EXTRACT:
2
$\begingroup$

I'm trying to fabricate parts to mate an electric motor to a manual car transmission (although, I think this is a more general question).

I need to connect this:

electric motor bolt face

To this:

manual transmission bell housing face

Like this:

motor and transmission set up together

The approach I'm considering is to fabricate two metal plates: one attached to the transmission and the other to the motor, with some bolts/spacers between them, sort of like this: drawing of the assembled motor and transmission

In order to do this, I need to measure the existing parts accurately--specifically I want to find the X/Y positions of the bolt holes and the output/input shafts. The most important thing is that, with everything assembled, the rotating shafts line up precisely, so I need to ensure the holes on the plates properly align with each other.

However, this has been challenging. The parts are large and heavy, have complex 3d shapes, and are sitting on a concrete garage floor that isn't necessary flat and level.

I've tried a few techniques:

  • Using a combination of calipers and a metal ruler (where the distance was larger than the caliper could reach) to measure from the closest edges of the holes to each other, or to other features, the using either Fusion 360 dimensional constraints, or a spreadsheet, to nudge things around until the dimensions are close. There seems to be enough error with my measurements, even when I thought I was being careful, that things generally don't line up well when I've done test cuts.
  • Taping a large piece of graph paper to the part, then tracing around the holes (by putting a pen through the hole where possible, or by following where the paper indents into the hole from the other side), then measuring along the graph paper with a ruler. Or, where possible, scanning the graph paper on a flatbed scanner and trying to measure with programs like Gimp or Inkscape. It's hard to get the pen marks exact, especially on deep holes.
  • Taking a picture with a camera, then trying to adjust the rotation and scale along each axis to correct it in a vector editing program. There is always quite a bit of distortion and I haven't been able to get anything to match, no matter how carefully I try to match the camera.
  • I did try iPhone LIDAR, but it's not nearly precise enough.

I was hoping the designers of these parts snapped them to round number distances so I could make educated guesses what the actual distances are, but this does not seem to be the case.

One subquestion is what my tolerances should be. I've been assuming 0.5mm. However, my attempts thus far have been off by several millimeters, so this hasn't been a major consideration yet.

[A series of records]
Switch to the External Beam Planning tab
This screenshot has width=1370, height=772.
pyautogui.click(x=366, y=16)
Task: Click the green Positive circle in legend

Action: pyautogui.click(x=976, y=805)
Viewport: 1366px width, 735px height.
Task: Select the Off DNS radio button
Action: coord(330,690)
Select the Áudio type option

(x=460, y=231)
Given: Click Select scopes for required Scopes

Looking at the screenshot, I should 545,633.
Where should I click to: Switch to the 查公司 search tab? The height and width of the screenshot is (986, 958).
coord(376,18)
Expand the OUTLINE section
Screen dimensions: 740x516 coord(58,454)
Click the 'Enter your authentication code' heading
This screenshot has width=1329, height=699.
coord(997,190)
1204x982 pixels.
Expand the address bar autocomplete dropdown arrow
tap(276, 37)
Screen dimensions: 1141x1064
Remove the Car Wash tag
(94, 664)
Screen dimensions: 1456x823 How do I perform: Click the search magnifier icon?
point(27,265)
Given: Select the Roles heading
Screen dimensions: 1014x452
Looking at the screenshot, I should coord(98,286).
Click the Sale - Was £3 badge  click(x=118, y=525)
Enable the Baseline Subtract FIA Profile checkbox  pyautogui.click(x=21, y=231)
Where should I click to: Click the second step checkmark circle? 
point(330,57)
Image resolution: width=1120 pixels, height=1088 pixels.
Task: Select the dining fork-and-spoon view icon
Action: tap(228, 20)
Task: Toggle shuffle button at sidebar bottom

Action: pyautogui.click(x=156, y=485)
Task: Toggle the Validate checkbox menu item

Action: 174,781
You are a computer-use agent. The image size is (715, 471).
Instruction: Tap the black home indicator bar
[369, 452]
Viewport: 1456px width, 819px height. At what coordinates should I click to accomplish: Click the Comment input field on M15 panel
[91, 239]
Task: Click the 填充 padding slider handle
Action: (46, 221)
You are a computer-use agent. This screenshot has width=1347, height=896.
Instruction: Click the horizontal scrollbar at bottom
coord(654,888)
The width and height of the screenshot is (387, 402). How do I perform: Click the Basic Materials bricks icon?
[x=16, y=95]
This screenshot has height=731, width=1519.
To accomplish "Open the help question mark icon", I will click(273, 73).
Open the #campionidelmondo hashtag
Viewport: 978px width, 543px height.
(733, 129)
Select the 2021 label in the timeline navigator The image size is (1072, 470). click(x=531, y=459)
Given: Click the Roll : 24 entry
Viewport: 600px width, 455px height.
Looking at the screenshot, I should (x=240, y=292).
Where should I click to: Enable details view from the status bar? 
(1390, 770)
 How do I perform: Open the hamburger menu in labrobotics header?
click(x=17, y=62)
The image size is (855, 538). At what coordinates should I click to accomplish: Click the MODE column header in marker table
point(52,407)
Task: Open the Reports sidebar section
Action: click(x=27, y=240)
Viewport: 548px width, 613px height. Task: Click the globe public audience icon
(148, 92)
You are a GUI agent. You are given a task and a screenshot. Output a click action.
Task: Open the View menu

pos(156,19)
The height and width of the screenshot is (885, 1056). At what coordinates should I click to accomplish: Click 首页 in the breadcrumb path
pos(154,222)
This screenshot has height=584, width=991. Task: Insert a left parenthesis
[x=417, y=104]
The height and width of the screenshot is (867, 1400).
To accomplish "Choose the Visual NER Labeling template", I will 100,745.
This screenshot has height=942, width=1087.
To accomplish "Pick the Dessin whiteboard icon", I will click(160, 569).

WHAT YOU HAVE TO DO: In the post about mating an electric motor to a manual transmission, what tolerance has the writer been assuming? The records are separate material with no connection to the text.

FULL RESPONSE: 0.5mm.